Required work:
Transcribe every entry word for word, but skip the images.

*** Available data Section Begins ***

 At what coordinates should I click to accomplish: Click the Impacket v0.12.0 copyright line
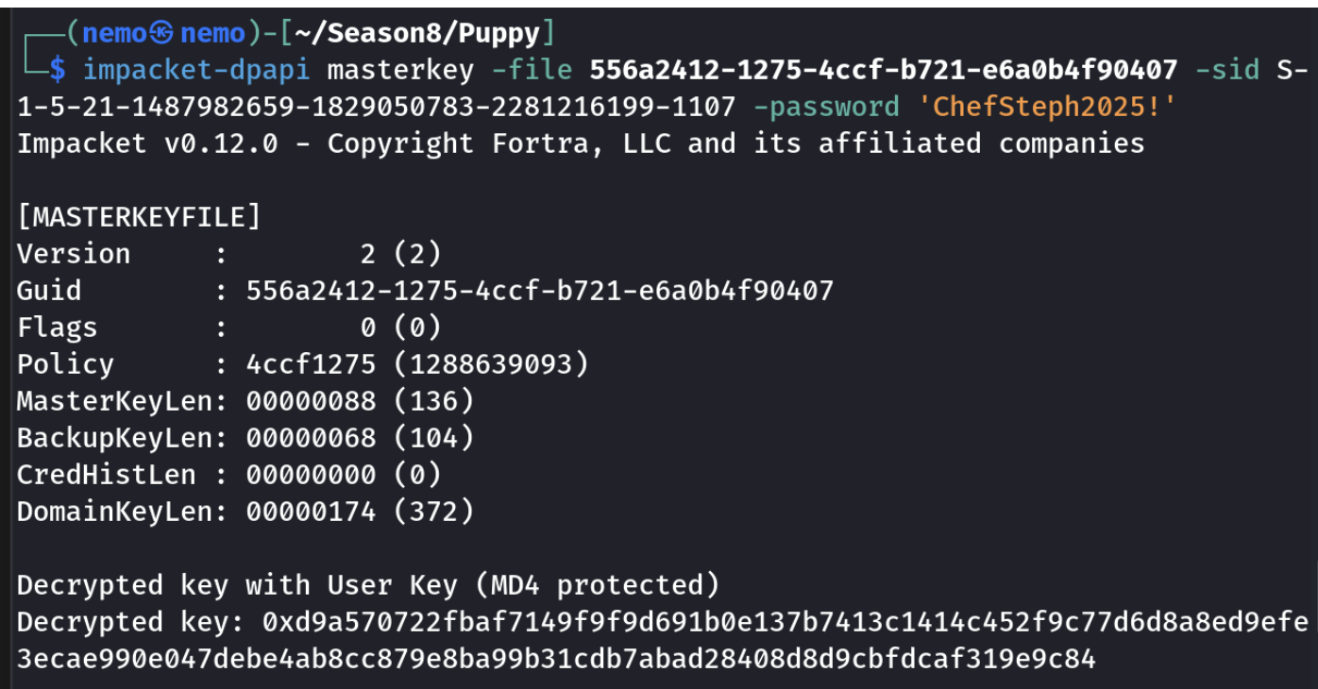click(x=581, y=143)
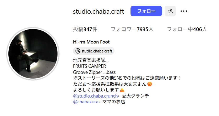
Task: Open the @chabakura mention link
Action: [86, 102]
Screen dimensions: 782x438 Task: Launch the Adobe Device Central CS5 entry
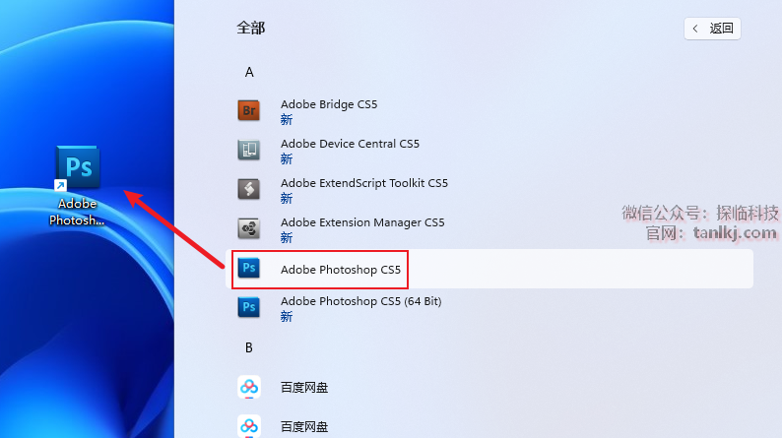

*** Available data Section Ends ***

Task result:
 At what coordinates should I click to accomplish: Click the Impacket v0.12.0 copyright line
click(x=581, y=143)
Task: Open the @chabakura mention link
Action: [86, 102]
Screen dimensions: 782x438 Task: Launch the Adobe Device Central CS5 entry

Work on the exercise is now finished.